New Haven Women’s Liberation Rock Band performs in D.C. in 1970. Photo: Rosemary, courtesy of the DC Public Library Washington Star Collection © Washington Post.

Winds of change are blowing through the male bastion of rock. Singers like Janis Joplin, Grace Slick, Aretha Franklin, Joni Mitchell, and Carole King have sung of the beauty and pain of being a woman. A real woman who laughs and cries, who feels pain and happiness, not the passive groupie image of the male rock heavy.

Feminist rock bands, including both gay and straight women, are now a reality. Some of these all-women groups are musically excellent and need more listeners. A few male performers like John Lennon and Country Joe McDonald are musically grappling with the problems that men have relating to women as human beings. These are hopeful signs. But the male-dominated rock industry is powerful.

We as listeners must make sure that these and other voices are not crushed or stilled as Janis Joplin was. Or turned into pale imitations of heavy male rock like the all-women group Fanny. Finally, we need to stop supporting the blatant sexists of rock. They only perpetuate what is vile and unhealthy in our culture.


This section was updated and corrected March 5, 2013

Editor’s Notes:

When this article was published February 13, it was erroneously attributed to Anonymous II. The person choosing Anonymous II as their identification was one of the people that edited the article, but not the author.

Reflecting on the article after 40 years, Anonymous II wrote,

I was thinking a lot of rap music today is even more graphic about sexism and of course the groupie thing still applies. I watched Steven Tyler as a judge on American Idol one night flirting with 16-year-old girl contestants. It disgusted me and felt like child abuse. He can do it because he is a rock star even though he is like 40 years older.

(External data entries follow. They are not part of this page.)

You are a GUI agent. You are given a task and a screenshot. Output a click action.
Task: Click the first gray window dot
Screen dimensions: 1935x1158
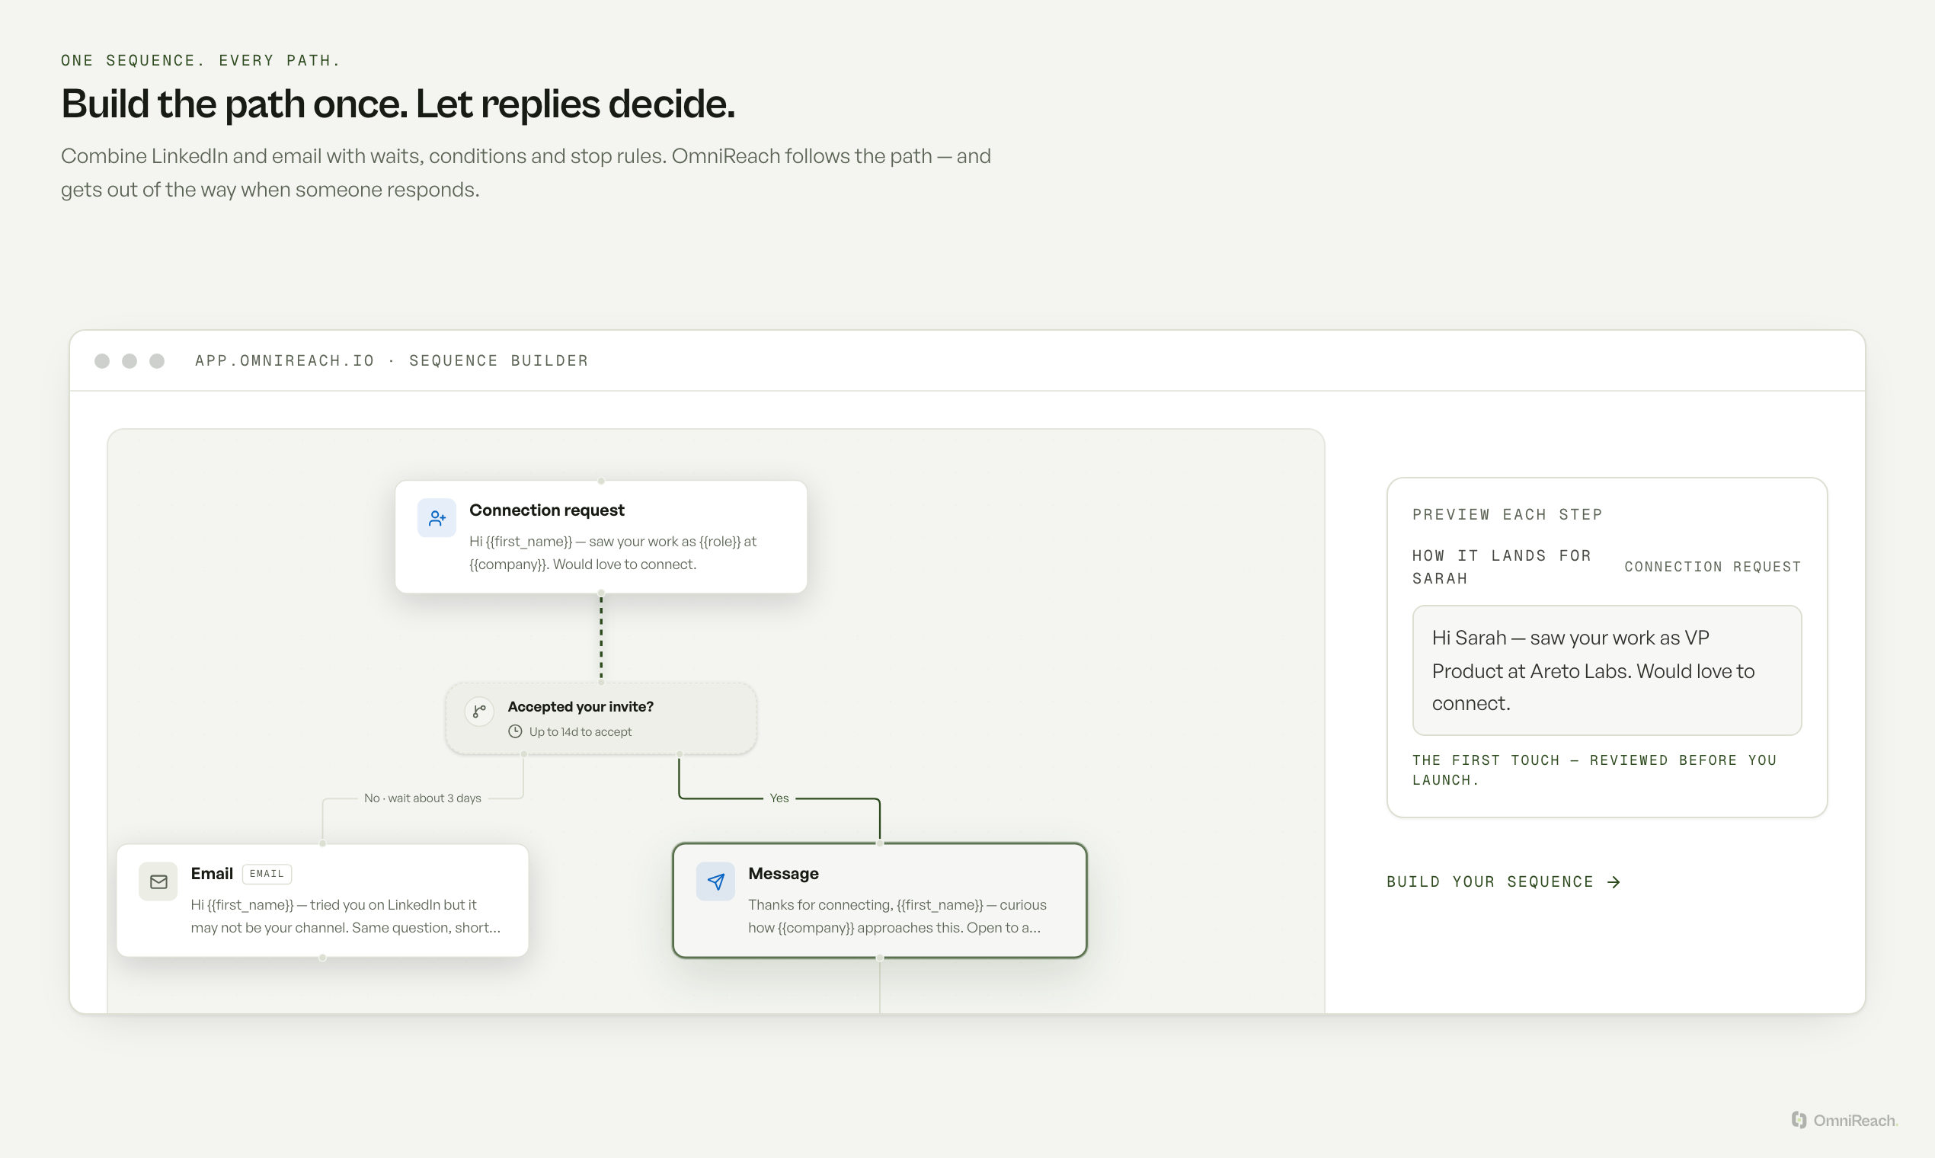[102, 361]
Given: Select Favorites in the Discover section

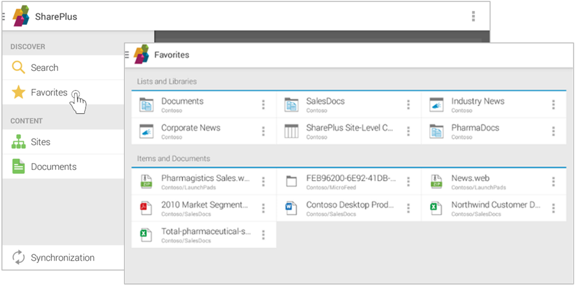Looking at the screenshot, I should 49,93.
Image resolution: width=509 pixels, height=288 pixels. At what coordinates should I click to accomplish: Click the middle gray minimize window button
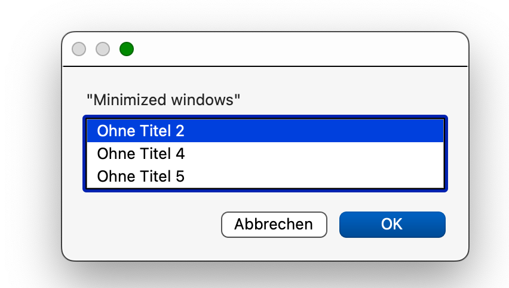[x=103, y=49]
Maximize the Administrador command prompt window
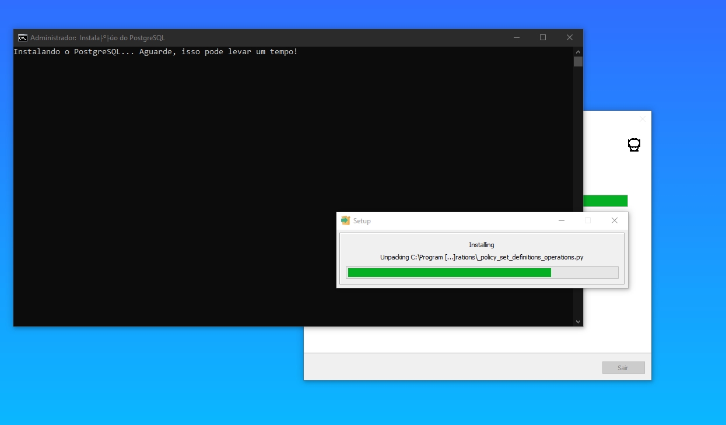Screen dimensions: 726x425 pyautogui.click(x=543, y=38)
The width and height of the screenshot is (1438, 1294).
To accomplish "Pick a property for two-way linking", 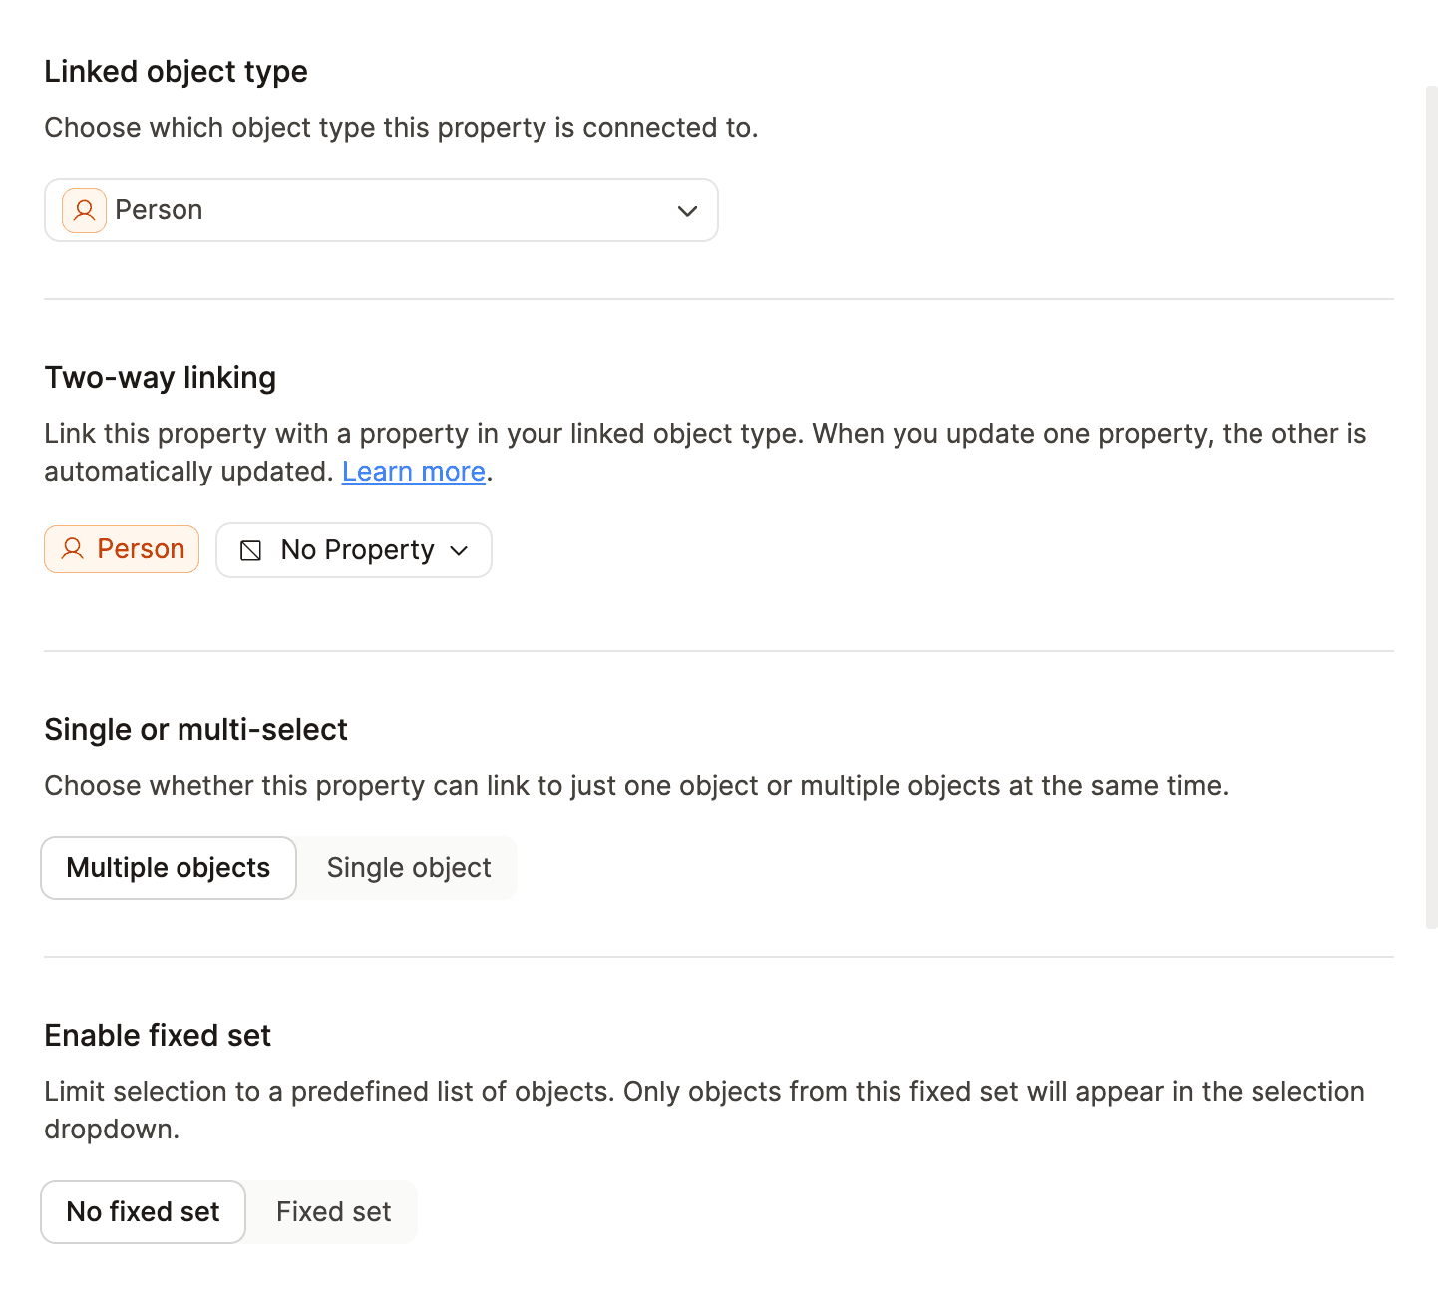I will (x=353, y=549).
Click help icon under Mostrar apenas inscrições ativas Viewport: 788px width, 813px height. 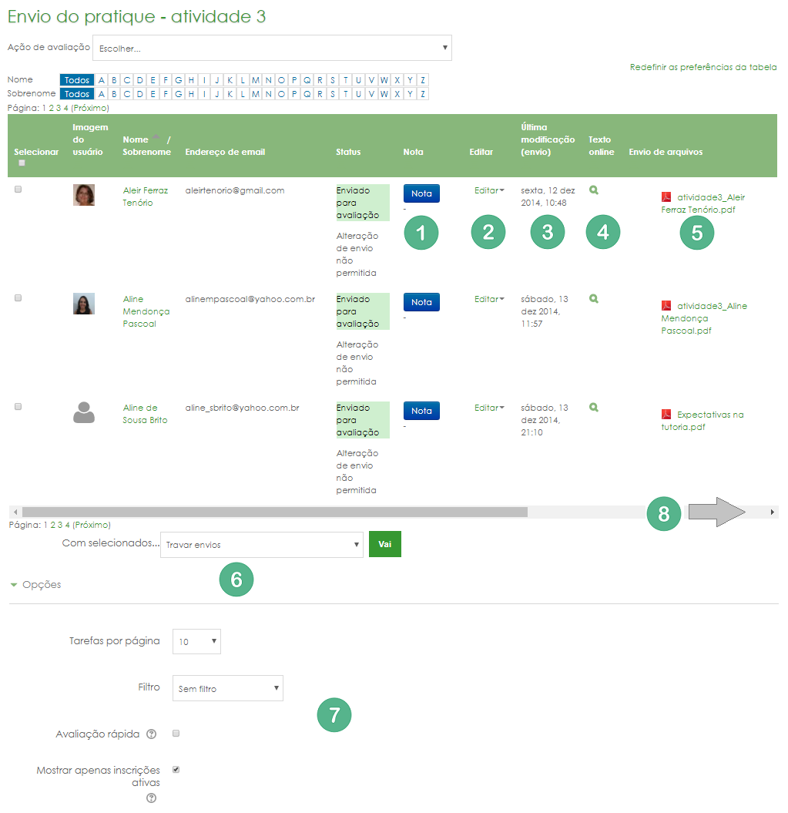(151, 798)
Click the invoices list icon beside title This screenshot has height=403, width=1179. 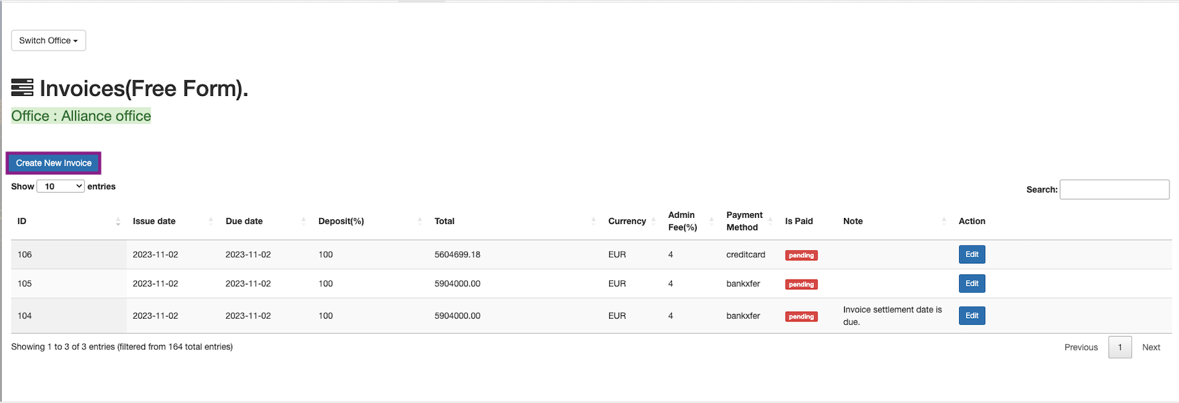click(23, 88)
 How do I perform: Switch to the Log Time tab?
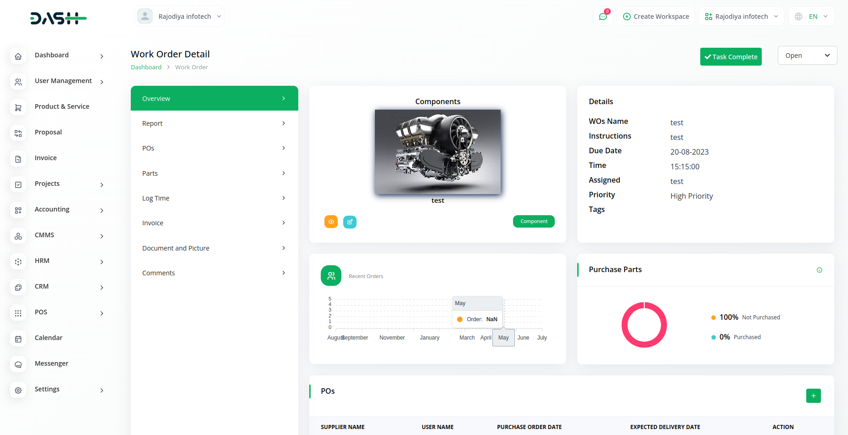pos(214,198)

The Mike Quatro concert at Montgomery College took place September 1, 1972. The article was originally published in the Montgomery Spark, Vol. 2, No. 2, Week of October 4, 1972, page 13. This post is titled the same as the original article.


One Response to “Cock Rock: The Rape of Our Culture”

  1. tfo March 6, 2013 at 3:04 pm #

    HILARIOUS! As a former neighbor of mine, it seems MQ changed little since the time this article was written. Complete [deleted] loser.